Travail demandé:
1/ Transcrivez à l'identique le passage de la critique de JLA : Year One qui va de « JLA : Year One est » à « bien aussi !! ».
2/ Selon la critique de JLA : Year One, quelle histoire classique Waid et Agustyn reprennent-ils sur douze numéros ?

Extrait du texte:
Du Curt Swan et Grant Morrison gratis, on va pas dire non hein !

Urban a ajouté à cette édition l’extrait consacré à la Ligue du Secret Origins #56. À l’écriture, on retrouve un tout jeune Grant Morrison, encore chevelu, qui était encore à ses débuts chez DC Comics, n’ayant à son compteur que le Arkham Asylum tout juste sorti et quelques numéros sur Animal Man. Pourtant, l’Écossais y étale déjà sa brillante inventivité, plaçant le récit du point de vue de la montagne qui abrite le premier QG de la Ligue, une idée aussi formidable que bien exécutée, en dépit de la brièveté du récit, et qui lui permet de se passer du quota d’action paresseux dans lequel se complaisent bien des auteurs.

Ce court numéro est d’ailleurs dessiné par le tout grand Curt Swan (Swan et Morrison, une collaboration inattendue !), autant vous dire qu’on tient la crème de l’histoire de DC synthétisée en quelques pages. Barry Kitson, sur les douze numéros de JLA : Year One, n’a pas beaucoup à rougir de son illustre successeur, parvenant tant bien que mal à éviter les (mauvais) canons esthétiques de cette fin de siècle, privilégiant un style, s’accordant en ce sens avec l’écriture de Mark Waid, classique et non dénuée de nostalgie. Il privilégie ainsi parfois les anciens designs des personnages, comme Green Arrow qu’on retrouve ici sans son incontournable barbiche. L’artiste s’en sort avec honneur, même si on lui préférera son travail aux côtés du même Mark Waid sur la mini-série Flash & Green Lantern : The Brave and the Bold, où ce parfum de nostalgie était encore plus sensible.

JLA : Year One est une origin story à l’ampleur insoupçonnée, embrassant une quantité phénoménale de personnages, faisant pleuvoir les références, et progressant lentement vers un final à la dimension cataclysmique. On n’y trouve pas de révolution formelle, mais le tout est d’une solidité classique, de l’écriture des personnages à la construction de l’intrigue, qu’on serait bien emprunté à l’idée de ne pas le recommander.


Un deuxième avis c’est bien aussi !!

Bon, moi les « origins story », j’en ai un peu ras le bol, rarement passionnantes, rarement originales (difficile quand on passe en quinzième), vous comprendrez que j’estime qu’il est difficile de faire un chef d’oeuvre avec ce genre d’histoire. Mais là, c’est différent parce que là, c’est intéressant, et ça fait la différence. En effet Waid et Agustyn reprennent une histoire classique (en l’occurrence celle de Justice League of America #9 de 1962) et l’étalent sur douze numéros, tout en explorant la dynamique de groupe qui se met en place et en fouillant la psyché des personnages.

Entrées répertoriées:
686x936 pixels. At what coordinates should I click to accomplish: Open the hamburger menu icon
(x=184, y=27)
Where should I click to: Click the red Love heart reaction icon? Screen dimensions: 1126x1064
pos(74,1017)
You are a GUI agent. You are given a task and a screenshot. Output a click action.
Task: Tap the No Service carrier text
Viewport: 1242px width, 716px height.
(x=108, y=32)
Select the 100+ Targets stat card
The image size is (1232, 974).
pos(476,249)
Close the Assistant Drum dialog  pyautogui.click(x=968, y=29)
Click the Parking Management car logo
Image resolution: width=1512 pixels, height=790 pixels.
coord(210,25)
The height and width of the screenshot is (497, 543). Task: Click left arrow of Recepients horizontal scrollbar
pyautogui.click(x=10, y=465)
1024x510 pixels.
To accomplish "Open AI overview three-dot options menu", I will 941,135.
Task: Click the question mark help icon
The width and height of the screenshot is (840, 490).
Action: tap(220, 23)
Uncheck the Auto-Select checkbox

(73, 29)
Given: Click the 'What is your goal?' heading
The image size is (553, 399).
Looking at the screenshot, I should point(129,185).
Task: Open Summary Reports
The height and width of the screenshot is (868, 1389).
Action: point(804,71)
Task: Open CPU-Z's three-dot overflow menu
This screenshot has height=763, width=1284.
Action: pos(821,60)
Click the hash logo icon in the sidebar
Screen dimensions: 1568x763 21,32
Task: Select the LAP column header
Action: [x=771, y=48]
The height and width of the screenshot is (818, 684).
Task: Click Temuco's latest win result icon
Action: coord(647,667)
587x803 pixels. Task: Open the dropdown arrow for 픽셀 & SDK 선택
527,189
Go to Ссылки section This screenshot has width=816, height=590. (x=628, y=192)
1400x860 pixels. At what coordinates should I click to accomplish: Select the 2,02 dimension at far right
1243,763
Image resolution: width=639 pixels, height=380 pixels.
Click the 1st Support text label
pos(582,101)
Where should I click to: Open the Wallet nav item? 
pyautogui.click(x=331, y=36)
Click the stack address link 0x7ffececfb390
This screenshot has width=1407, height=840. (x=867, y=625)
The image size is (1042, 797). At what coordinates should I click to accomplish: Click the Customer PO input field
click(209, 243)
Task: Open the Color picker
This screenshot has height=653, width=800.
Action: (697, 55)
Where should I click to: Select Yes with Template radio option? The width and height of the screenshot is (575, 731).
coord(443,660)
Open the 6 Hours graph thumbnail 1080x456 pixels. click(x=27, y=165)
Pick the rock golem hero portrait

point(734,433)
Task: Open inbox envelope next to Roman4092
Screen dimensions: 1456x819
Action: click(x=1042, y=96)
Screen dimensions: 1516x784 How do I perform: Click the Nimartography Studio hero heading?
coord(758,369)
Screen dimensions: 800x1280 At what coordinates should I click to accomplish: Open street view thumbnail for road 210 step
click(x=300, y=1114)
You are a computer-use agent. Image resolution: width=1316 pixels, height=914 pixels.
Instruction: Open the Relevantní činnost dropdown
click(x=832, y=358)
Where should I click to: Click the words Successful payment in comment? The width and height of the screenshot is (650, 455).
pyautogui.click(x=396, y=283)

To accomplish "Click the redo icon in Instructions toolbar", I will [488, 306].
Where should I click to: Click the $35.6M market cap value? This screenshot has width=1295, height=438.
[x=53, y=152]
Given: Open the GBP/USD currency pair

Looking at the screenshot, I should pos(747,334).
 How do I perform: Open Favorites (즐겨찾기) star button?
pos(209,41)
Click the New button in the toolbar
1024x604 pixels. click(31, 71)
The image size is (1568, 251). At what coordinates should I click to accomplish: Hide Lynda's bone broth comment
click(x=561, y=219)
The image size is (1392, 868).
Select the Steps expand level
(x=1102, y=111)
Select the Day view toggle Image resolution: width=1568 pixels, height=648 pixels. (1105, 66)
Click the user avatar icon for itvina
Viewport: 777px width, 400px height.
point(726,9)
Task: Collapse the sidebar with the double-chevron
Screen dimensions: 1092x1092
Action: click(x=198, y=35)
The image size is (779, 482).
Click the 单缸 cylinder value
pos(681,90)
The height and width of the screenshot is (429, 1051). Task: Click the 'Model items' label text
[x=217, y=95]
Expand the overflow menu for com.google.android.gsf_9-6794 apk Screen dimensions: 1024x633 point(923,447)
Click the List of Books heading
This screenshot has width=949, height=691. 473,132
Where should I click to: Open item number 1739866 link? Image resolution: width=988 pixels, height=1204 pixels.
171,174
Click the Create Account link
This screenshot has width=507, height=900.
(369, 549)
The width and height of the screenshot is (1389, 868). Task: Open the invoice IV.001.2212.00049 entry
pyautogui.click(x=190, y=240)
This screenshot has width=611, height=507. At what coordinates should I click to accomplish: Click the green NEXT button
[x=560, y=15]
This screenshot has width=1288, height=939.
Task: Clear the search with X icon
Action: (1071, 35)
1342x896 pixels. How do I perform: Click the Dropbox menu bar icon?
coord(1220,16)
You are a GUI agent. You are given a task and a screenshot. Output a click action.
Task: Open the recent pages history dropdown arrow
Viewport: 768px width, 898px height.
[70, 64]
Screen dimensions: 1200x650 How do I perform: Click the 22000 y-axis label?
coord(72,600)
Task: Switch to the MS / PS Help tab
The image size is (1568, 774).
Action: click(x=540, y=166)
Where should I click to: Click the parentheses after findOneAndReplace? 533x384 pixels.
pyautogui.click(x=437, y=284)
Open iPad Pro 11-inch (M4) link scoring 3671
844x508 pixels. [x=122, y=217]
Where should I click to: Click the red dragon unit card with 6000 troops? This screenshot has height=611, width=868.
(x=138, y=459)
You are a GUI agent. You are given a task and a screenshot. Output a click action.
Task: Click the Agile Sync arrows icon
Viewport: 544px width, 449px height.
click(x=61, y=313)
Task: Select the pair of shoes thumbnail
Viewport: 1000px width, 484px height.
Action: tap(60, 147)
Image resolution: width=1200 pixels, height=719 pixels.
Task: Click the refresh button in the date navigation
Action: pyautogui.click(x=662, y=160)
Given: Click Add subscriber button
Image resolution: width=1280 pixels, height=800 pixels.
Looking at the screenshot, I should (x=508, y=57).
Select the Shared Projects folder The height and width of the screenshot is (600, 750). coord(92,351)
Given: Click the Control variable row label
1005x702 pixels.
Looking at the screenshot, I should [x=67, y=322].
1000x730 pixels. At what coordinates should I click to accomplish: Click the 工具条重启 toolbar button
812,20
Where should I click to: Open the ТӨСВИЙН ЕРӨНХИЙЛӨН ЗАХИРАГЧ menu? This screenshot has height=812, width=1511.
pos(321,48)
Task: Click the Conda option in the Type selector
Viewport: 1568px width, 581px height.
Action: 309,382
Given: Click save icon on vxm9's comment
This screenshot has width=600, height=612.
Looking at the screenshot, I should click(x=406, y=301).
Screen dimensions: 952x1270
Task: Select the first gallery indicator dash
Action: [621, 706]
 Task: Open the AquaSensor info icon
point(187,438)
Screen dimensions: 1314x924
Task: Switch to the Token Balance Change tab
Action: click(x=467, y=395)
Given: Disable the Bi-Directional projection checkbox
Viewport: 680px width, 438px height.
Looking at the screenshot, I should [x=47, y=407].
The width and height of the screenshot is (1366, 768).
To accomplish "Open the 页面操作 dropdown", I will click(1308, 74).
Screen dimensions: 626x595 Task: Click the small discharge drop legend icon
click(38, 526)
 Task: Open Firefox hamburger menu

Résultats obtenus:
1/
JLA : Year One est une origin story à l’ampleur insoupçonnée, embrassant une quantité phénoménale de personnages, faisant pleuvoir les références, et progressant lentement vers un final à la dimension cataclysmique. On n’y trouve pas de révolution formelle, mais le tout est d’une solidité classique, de l’écriture des personnages à la construction de l’intrigue, qu’on serait bien emprunté à l’idée de ne pas le recommander.


Un deuxième avis c’est bien aussi !!

2/ Celle de Justice League of America #9, de 1962.